Dead dolphins with gunshot, stab wounds wash ashore and authorities want to know why
Two dolphins -- one with a gunshot wound to the face and another with a stab wound to the head -- have washed up on Florida shores and authorities are now offering a hefty award to help figure out who did this to them and why.
The Florida Fish and Wildlife Conservation Commission made a grisly discovery last week in Naples, Florida, when a dead dolphin washed ashore with a massive wound to its face.
“The animal was fatally wounded from what appeared to be a bullet and/or a sharp object,” said the National Oceanic and Atmospheric Administration (NOAA) in a statement. “Within the same week, Emerald Coast Wildlife Refuge experts recovered a dolphin with a bullet in its left side along Pensacola Beach, Florida.”
These incidents follow a discovery off of Captiva Island, Florida, last May of a dolphin that was found dead on the coast with a fatal puncture wound to its head.
Officials are now offering a $20,000 reward for information that leads to a civil penalty or criminal conviction of the person or people responsible for the heinous crimes.
Biologists believe that these cases could stem from humans feeding wild dolphins and are encouraging the public to refrain from doing so.
“Dolphins fed by people learn to associate people and boats with food, which can put them in harmful situations,” the NOAA. “Dolphins may suffer fatal impacts from boat strikes, entanglement in or ingestion of fishing gear, and acts of intentional harm like these.
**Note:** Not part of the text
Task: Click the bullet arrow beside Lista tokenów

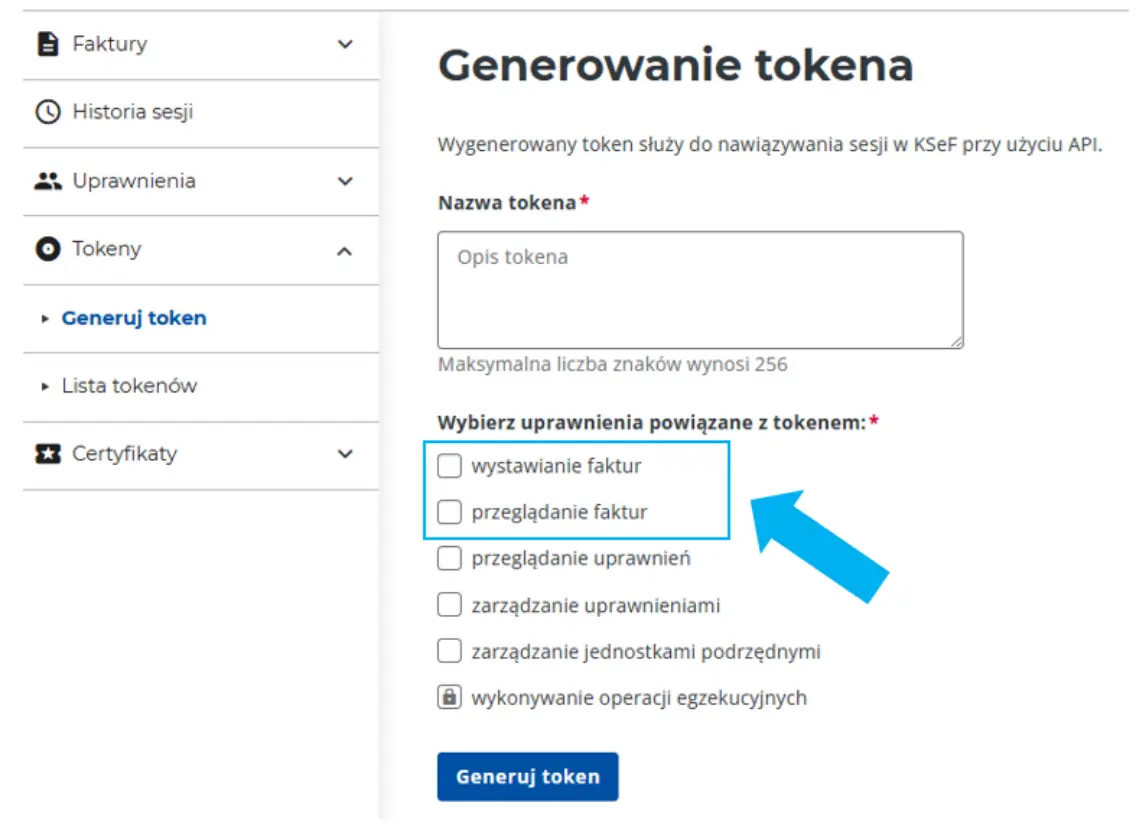Action: (x=45, y=386)
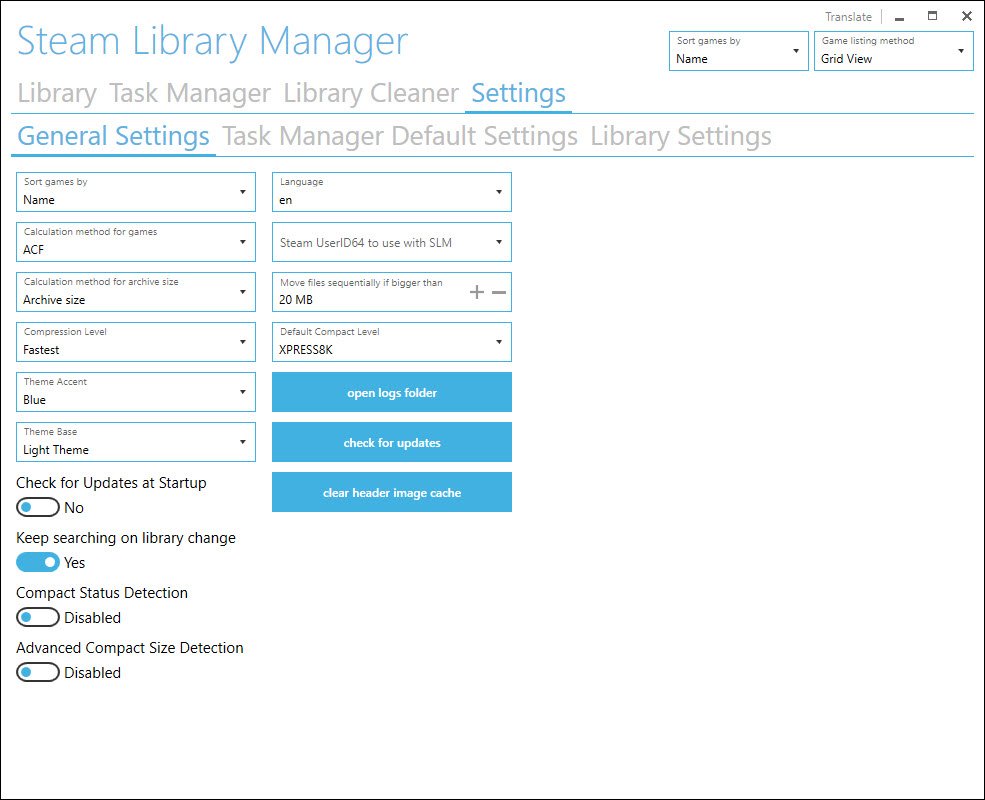Viewport: 985px width, 800px height.
Task: Enable Advanced Compact Size Detection
Action: click(38, 672)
You can prevent harm to wild dolphins by not feeding or attempting to feed them.”
The Marine Mammal Protection Act prohibits anybody from attempting to harass, hunt, kill or feed wild dolphins and is punishable by up to a year in prison and up to $100,000 in fines.
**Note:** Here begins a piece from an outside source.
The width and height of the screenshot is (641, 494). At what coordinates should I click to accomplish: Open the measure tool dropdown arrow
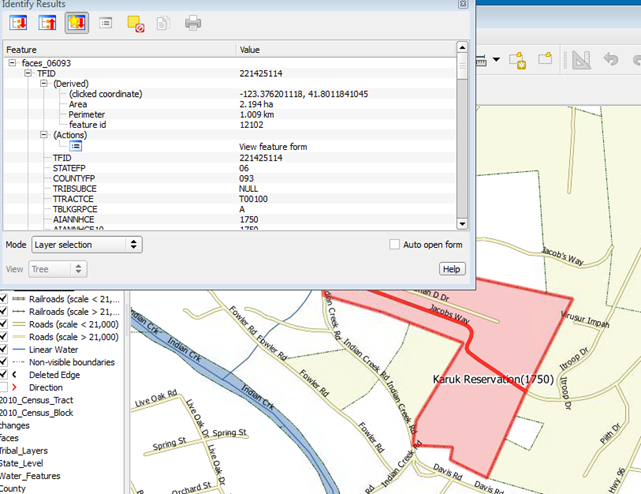click(x=496, y=61)

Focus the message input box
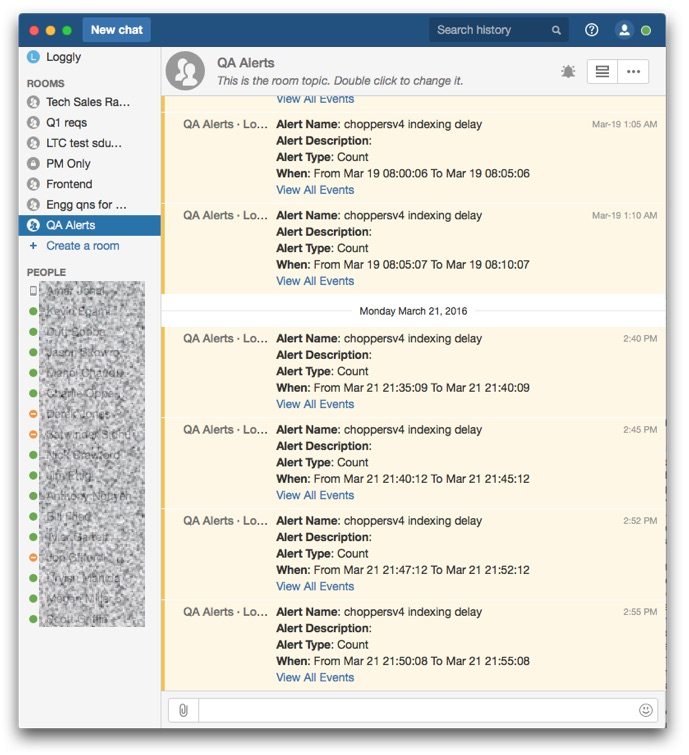[415, 710]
The National Oceanic and Atmospheric Administration actively enforce these rules and recent prosecutions include a Kansas man being fined $1,250 for feeding a dolphin while on vacation in Florida and a conviction and jail sentence of a fishing captain who made homemade pipe bombs and threw them at dolphins.
Since 2002, at least 29 dolphins in the Southeast United States have been shot by guns or arrows or purposefully impaled with fishing spears, including four incidents within the past year.
Anybody with information regarding these cases are encouraged to contact the NOAA and tips may be left anonymously.